# What this task involves:
Reproduce word for word every line of the entries below, from the line containing "Click in the memory content text area" through the final line, and nothing else.
- - -
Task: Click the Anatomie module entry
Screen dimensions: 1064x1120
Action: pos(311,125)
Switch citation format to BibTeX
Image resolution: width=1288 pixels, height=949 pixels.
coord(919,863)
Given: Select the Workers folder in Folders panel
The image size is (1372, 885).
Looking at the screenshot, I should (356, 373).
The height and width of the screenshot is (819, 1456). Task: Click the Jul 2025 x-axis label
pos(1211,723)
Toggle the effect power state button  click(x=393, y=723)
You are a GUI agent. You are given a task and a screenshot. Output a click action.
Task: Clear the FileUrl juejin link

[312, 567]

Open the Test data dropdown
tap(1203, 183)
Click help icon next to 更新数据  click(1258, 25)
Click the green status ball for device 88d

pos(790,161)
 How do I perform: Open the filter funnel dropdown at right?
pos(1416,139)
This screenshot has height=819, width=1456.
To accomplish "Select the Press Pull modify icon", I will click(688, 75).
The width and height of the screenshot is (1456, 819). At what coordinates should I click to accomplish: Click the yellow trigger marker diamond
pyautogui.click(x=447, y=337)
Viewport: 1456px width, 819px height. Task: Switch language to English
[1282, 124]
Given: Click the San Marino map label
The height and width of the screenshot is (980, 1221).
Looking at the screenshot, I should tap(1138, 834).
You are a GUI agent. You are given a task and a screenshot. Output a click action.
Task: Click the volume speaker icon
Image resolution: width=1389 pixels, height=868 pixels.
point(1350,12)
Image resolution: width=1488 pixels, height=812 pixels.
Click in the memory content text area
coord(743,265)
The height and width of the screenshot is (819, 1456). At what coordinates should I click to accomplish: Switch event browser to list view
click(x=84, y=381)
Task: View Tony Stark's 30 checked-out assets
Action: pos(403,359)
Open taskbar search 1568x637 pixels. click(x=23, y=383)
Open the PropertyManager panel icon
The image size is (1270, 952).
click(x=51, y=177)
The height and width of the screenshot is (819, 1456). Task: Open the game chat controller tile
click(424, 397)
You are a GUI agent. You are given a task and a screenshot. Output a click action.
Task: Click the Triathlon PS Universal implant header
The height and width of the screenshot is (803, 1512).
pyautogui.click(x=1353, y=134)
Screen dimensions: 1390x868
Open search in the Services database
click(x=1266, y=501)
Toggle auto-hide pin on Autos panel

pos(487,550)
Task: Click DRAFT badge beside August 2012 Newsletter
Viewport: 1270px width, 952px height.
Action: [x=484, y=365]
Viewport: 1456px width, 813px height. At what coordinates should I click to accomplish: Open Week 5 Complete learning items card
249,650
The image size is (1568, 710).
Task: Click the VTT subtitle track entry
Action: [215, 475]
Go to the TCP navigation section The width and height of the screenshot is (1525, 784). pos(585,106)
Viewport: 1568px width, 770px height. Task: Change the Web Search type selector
- - -
# Solution to this problem:
Click in the memory content text area
coord(743,265)
The height and width of the screenshot is (819, 1456). At what coordinates should I click to accomplish: Switch event browser to list view
click(x=84, y=381)
Task: View Tony Stark's 30 checked-out assets
Action: pos(403,359)
Open taskbar search 1568x637 pixels. click(x=23, y=383)
Open the PropertyManager panel icon
The image size is (1270, 952).
click(x=51, y=177)
The height and width of the screenshot is (819, 1456). Task: Open the game chat controller tile
click(424, 397)
You are a GUI agent. You are given a task and a screenshot. Output a click action.
Task: Click the Triathlon PS Universal implant header
The height and width of the screenshot is (803, 1512).
pyautogui.click(x=1353, y=134)
Screen dimensions: 1390x868
Open search in the Services database
click(x=1266, y=501)
Toggle auto-hide pin on Autos panel

pos(487,550)
Task: Click DRAFT badge beside August 2012 Newsletter
Viewport: 1270px width, 952px height.
Action: [x=484, y=365]
Viewport: 1456px width, 813px height. At what coordinates should I click to accomplish: Open Week 5 Complete learning items card
249,650
The image size is (1568, 710).
Task: Click the VTT subtitle track entry
Action: [215, 475]
Go to the TCP navigation section The width and height of the screenshot is (1525, 784). pos(585,106)
Viewport: 1568px width, 770px height. Task: Change the Web Search type selector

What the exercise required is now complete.